Tandy made Bob drop it, which he did, and it ran squealing back to its mother. The boar, or king pig, said he accepted the apology, and would now withdraw his forces. And he accordingly did so by scuttling off again into the bush. These wild dwarf-pigs and a species of rock-rabbit were, they found afterwards, about the only animals of any size the island contained.
After this trifling adventure they fought their way through a terrible entanglement of bush, till they reached the foot of the hill.
The men had brought saws and axes with them, and were thus enabled by cutting here and whacking there to make a tolerably good road. When they reached the hill they found themselves in a woodland of beautiful trees. Walking was now easy enough, and in about an hour’s time they reached the summit of the hill and sat down to luncheon.

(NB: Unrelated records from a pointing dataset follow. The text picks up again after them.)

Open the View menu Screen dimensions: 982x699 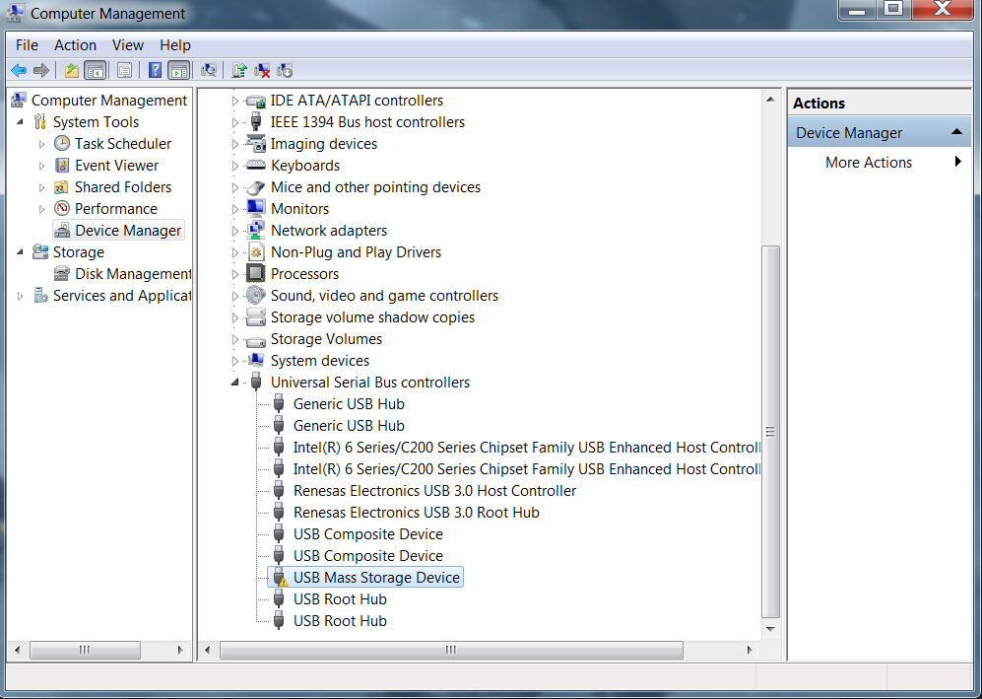click(x=128, y=45)
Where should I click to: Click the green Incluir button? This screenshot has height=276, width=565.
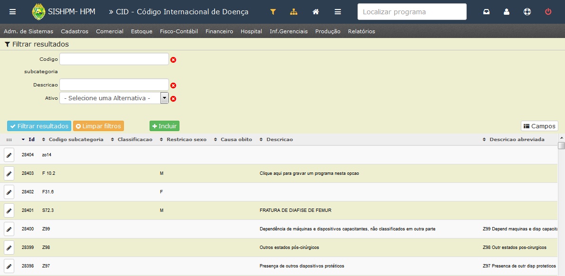pyautogui.click(x=164, y=126)
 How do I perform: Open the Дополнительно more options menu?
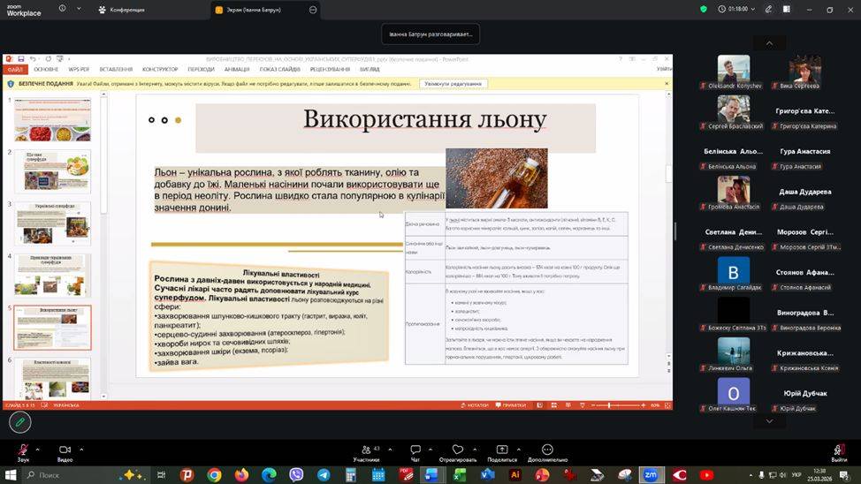pyautogui.click(x=547, y=450)
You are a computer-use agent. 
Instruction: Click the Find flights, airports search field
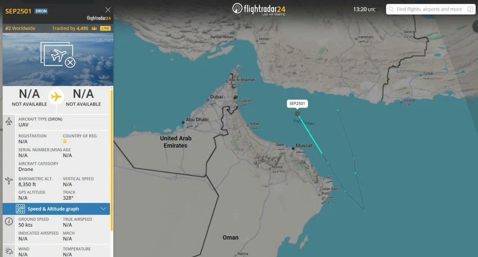[431, 9]
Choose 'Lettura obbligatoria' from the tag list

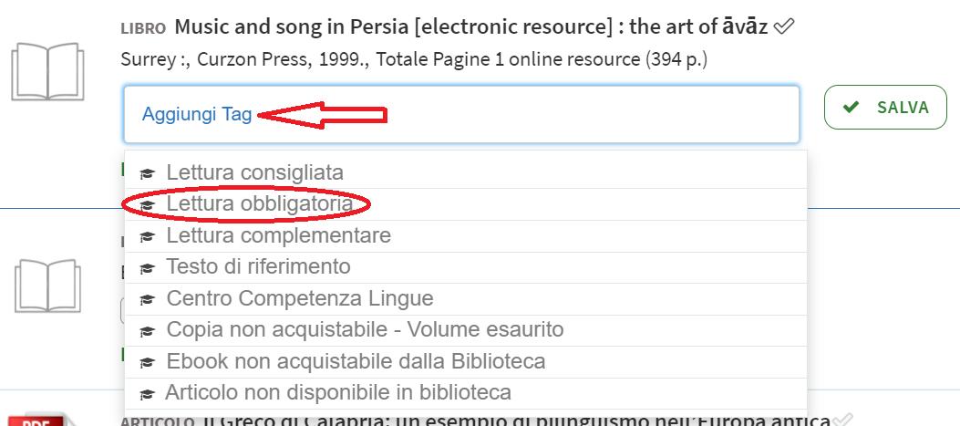tap(259, 204)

Eager eyes were watching their progress from the ship, for the upper part of this mount was covered only with stunted grass and beautiful heaths, among which they noticed many a charmingly-coloured lizard—green with crimson markings, or pale blue and orange—but they saw no snakes.
Tandy turned his glass now upon the barque, and there sure enough was Nelda with the Admiral by her side. He waved his coat, and twice he fired his gun. From the hill on which they stood the view was lovely beyond compare. They could see well into the highland part of the island, with its rolling woods, on which the fingers of autumn had already traced beauty tints; its bosky glens; its rugged rocks and hills; its streaks of silvery streams; the lake lying down yonder in the hollow, with something like a floating garden in its centre; and afar off the vast expanse of ocean.
Look which way they would, that sea was all before them, only dotted here and there far to the northward with islands much smaller than the one on which they stood.
High up on the top of the volcanic hill a white cloud was resting, and its dark sides were seamed with many a waving line, the channels down which lava must have run during some recent eruption.
“Ha!” said Halcott presently, “now I can understand the mystery of the burned forest. At first, when we landed here, we believed that the black-birders had been ahead of us; but no, Tandy, no, it was nothing but the lava that fired the forest.”
But strangely enough, however, not a sign of human life was anywhere visible.
Was there any way of accounting for this? “What is your theory, Halcott?” said Tandy. Halcott was lying on the green turf, fanning himself with his broad hat.